Oddly, though, the word was captured not by environmentalism (Potter later tried to rename his concept “global bioethics,” to no avail) but by another emerging field, one captured in the unwieldy original name coined by the Hastings Center in 1969 as the intersection of “society, ethics, and the life sciences.” When Georgetown University’s Kennedy Institute was founded in 1971, the word used was simply ethics, as continues to be the case in the formal name of the institute today. Perhaps an earnest archivist will connect the dots that led to the expedient adoption of “bioethics” by the original participants. What is certain is that by the mid-1970s the word was ensconced in the early literature and in a growing media presence.
Other dynamics in the late 1960s and early 1970s are relevant to the biography of the word bioethics. The full import of the Nuremberg Code’s insistence on “voluntary consent” was more evident as a series of research ethics scandals were reported in the media, tying into the contemporary civil rights movements. By the time the National Commission for the Protection of Human Subjects of Biomedical and Behavioral Research published its Belmont Report, in 1979, “respect for persons” (defined as respect for autonomy) was a core value, perhaps the primary principle. On the other hand, there was growing confidence in the benefits of mass vaccination, including the beginnings of the World Health Organization’s smallpox eradication program, allowing some optimism about ending the scourge of infectious diseases. In short, bioethics appeared as individual rights were gaining public interest and threats to public health seemed to be diminishing.

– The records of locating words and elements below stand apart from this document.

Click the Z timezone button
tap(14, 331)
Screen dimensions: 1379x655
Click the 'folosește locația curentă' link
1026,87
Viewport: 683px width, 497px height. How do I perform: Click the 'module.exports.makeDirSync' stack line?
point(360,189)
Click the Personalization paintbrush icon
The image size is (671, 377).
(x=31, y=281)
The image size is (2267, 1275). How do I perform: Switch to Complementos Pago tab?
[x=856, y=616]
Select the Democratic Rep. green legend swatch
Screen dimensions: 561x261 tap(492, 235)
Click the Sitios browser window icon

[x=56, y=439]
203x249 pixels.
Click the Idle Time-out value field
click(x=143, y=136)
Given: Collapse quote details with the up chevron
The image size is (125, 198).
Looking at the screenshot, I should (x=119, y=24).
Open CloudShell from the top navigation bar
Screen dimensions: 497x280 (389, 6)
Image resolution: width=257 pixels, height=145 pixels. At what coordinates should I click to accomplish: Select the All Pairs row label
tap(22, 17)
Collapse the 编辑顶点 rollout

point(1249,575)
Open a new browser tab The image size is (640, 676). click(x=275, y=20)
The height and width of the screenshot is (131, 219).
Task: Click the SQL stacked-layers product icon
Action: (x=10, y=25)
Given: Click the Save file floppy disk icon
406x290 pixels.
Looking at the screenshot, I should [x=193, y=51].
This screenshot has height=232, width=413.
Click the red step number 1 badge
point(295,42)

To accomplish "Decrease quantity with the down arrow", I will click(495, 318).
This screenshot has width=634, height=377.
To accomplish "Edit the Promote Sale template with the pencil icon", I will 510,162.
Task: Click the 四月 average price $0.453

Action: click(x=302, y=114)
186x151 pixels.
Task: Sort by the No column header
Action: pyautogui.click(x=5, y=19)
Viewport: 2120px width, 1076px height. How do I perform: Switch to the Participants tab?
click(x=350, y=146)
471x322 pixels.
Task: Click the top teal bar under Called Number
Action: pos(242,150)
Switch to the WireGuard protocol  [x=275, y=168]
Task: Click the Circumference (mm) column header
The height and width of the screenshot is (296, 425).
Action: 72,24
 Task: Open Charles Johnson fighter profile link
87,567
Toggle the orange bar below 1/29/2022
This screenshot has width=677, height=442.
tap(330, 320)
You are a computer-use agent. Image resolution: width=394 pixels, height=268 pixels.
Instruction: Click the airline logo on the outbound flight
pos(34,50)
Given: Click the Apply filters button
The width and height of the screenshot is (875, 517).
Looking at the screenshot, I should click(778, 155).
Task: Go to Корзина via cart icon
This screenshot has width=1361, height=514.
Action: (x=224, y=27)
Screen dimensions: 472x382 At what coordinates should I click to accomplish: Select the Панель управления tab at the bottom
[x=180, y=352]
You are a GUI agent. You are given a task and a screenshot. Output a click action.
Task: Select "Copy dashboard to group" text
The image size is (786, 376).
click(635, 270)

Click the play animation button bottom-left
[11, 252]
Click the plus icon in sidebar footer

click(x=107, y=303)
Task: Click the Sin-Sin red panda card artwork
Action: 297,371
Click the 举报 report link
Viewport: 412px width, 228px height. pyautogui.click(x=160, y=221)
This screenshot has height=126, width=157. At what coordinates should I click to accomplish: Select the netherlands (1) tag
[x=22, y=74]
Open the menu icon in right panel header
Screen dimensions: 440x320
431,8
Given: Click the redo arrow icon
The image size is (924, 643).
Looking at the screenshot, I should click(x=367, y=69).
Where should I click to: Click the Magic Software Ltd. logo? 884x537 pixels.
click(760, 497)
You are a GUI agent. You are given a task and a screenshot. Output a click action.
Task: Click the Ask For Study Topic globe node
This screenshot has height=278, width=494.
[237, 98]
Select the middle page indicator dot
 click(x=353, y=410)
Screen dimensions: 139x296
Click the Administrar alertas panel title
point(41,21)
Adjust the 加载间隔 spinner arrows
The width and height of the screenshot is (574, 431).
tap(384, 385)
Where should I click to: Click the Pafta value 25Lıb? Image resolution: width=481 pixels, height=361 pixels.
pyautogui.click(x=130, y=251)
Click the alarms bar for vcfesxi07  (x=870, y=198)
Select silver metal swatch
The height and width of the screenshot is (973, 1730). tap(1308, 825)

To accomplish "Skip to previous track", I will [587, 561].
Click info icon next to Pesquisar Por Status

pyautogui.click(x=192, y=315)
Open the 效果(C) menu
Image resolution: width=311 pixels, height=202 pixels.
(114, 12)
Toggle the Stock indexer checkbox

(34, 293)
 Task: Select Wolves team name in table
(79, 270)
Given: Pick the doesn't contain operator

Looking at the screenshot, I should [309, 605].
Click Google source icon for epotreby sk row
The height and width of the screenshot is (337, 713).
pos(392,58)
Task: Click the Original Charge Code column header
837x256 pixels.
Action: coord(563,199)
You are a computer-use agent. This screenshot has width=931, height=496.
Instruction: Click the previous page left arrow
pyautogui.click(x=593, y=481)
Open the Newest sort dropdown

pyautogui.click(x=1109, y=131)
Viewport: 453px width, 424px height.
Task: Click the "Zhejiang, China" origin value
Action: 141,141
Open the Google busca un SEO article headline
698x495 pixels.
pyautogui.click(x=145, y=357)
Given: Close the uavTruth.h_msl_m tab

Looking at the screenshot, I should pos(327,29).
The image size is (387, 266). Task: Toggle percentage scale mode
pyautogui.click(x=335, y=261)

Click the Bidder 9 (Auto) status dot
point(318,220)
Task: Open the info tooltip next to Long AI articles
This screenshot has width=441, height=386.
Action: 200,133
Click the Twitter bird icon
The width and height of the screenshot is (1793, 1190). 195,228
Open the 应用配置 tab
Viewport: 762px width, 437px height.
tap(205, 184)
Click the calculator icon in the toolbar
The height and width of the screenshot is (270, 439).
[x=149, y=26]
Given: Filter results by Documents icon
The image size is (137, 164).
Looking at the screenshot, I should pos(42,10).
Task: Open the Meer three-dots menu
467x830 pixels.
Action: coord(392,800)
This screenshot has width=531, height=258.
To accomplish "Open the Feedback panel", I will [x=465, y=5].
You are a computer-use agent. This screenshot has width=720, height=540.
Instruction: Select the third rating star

Now, with public health of immediate concern amid the COVID-19 pandemic, the “first among equals” standing of respect for autonomy requires closer examination. Too often opponents of elementary public health practices such as masking have exploited the legitimacy that the academic literature has granted appeals to individual autonomy. My own preference is for a greater role for reciprocity in the pantheon of bioethical values, and not limited to specific cases such as organ donation. For bioethics scholarship, there is much more work to be done to specify reciprocity in concepts of justice and fairness, in effect shifting the balance of power among bioethics principles.